Background auto-fluorescence of each ROI obtained before the drug
administration was subtracted from subsequent measurements.
[0094] As shown in FIG. 3, at between 60 and 120 minutes a
significant increase in MV6401 accumulation in the interstitium was
observed. However, at 120, 240, and 360 minutes no statistically
significant change in photosensitizer signal was observed. The
degree, duration, and peak time of the drug accumulation were
heterogeneous within the tumor as well as among tumors. Thus, 2 to
6 hours after the injection of MV6401 would be the window for
targeting the tumor interstitium.

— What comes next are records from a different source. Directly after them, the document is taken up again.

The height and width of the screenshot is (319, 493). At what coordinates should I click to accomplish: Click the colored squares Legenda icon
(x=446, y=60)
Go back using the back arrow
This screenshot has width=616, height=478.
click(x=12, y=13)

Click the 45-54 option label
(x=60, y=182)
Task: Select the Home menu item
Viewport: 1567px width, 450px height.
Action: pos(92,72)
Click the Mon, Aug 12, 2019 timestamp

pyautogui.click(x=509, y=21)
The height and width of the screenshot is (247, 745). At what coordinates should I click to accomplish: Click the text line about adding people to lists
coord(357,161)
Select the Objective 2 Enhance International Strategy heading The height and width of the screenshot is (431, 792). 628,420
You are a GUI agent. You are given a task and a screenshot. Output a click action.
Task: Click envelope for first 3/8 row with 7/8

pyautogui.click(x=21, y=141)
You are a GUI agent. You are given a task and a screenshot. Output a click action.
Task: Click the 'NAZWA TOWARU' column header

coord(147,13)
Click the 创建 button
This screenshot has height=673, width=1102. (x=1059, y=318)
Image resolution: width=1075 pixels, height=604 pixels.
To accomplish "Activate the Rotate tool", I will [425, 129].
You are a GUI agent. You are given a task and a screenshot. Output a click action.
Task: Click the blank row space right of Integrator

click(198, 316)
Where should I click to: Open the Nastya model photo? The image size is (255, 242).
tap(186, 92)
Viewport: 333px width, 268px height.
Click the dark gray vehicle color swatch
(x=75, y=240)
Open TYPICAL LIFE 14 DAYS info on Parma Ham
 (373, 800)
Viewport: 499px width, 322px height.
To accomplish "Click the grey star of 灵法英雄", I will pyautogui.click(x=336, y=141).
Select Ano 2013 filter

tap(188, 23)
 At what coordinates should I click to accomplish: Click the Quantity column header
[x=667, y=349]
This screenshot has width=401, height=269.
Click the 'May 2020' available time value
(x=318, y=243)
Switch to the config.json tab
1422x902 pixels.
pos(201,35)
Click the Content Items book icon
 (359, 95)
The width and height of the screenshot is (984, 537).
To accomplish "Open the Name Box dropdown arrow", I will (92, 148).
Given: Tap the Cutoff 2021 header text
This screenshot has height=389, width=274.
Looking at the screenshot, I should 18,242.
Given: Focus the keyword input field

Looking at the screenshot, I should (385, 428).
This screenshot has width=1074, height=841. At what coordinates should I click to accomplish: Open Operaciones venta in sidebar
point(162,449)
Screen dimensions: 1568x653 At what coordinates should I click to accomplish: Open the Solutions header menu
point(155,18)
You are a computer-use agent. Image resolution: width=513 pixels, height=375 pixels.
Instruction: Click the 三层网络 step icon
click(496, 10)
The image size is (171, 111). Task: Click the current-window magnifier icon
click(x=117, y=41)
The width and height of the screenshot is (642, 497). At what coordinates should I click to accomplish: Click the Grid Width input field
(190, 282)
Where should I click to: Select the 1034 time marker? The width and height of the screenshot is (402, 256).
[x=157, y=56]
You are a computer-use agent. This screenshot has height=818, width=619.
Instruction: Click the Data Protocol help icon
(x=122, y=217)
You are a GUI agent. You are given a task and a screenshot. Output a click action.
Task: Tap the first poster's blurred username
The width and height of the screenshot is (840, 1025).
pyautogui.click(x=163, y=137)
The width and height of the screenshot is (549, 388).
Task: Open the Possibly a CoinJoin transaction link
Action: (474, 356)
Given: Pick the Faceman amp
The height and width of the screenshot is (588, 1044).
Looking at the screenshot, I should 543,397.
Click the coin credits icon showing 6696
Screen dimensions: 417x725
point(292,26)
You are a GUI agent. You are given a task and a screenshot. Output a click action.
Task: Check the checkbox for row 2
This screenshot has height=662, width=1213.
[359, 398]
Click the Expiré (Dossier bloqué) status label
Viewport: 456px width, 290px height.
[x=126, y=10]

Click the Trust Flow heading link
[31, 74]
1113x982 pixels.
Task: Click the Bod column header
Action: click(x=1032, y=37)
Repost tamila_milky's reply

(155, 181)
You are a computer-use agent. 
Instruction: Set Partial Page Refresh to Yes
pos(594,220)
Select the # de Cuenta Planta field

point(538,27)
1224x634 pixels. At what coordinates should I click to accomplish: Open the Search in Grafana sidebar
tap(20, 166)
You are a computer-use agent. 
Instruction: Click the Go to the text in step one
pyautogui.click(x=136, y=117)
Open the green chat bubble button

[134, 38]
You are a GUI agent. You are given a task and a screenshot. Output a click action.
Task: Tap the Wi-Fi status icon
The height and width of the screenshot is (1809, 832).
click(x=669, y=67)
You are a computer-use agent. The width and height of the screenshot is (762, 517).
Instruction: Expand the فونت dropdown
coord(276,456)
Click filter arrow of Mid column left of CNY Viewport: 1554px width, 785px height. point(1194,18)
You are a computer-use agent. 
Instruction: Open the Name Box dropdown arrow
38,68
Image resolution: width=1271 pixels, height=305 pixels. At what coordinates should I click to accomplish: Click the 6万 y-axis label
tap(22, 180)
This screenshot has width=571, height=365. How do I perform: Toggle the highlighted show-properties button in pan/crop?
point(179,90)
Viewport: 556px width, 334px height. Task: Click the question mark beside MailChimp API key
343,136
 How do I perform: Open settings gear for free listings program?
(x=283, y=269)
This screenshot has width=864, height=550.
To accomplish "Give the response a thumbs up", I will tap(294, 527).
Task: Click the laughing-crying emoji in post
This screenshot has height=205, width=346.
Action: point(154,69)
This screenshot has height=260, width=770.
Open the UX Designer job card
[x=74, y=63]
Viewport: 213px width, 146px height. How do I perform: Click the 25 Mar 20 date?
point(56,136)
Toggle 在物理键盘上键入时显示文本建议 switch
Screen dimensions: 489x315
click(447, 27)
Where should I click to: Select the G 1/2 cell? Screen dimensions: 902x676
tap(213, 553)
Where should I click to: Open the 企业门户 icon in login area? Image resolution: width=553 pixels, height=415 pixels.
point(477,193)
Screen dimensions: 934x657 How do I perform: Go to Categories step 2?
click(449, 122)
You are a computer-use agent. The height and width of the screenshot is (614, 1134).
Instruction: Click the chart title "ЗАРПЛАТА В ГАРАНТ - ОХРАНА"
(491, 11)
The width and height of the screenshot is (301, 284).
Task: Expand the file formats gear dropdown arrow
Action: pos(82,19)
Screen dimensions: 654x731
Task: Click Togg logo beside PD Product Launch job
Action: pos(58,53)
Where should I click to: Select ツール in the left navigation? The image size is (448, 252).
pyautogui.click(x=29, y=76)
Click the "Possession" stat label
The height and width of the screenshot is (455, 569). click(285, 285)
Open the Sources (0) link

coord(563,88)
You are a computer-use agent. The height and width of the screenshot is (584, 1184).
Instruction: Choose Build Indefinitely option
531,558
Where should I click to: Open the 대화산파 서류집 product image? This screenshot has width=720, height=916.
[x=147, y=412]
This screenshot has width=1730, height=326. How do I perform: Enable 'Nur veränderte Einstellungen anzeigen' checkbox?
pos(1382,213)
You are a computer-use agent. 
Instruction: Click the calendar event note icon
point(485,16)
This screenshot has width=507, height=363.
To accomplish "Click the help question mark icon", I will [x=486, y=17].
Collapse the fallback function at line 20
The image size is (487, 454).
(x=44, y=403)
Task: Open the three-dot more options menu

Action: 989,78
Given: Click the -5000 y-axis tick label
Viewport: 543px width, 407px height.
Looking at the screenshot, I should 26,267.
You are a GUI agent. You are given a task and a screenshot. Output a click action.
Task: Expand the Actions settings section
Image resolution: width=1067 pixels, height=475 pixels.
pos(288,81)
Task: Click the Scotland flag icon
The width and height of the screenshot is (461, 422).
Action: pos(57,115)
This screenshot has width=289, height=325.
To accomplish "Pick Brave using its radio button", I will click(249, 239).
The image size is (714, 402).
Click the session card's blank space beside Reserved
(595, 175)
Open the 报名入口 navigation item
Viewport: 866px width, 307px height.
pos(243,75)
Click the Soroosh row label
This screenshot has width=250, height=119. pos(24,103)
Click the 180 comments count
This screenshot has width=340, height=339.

The 4 hours time point was chosen
in other experiments to cover most of the areas with relatively
high accumulation of the drug.
[0095] These experiments show that photosensitizers, such as
MV6401, are initially located in the vasculature. However, as time
progresses, the photosensitizer diffuses out of the vasculature and
into the tumor tissue, leaving only a residual amount of
photosensitizer in the vessel walls. Therefore, based on this
finding, to effectively destroy the tumorous tissue, one should use
multiple dosing of photosensitizer at different time points prior
to activation with light to ensure that the photosensitizers have
time to enter multiple compartments of the tumor tissue. In this
manner, a single PDT treatment can attack the tumorous tissue on
many fronts, e.g., the tissue as well as the vasculature.
Other Embodiments
[0096] It is to be understood that while the invention has been
described in conjunction with the detailed description thereof, the
foregoing description is intended to illustrate and not limit the
scope of the invention, which is defined by the scope of the
appended claims. Other aspects, advantages, and modifications are
within the scope of the following claims.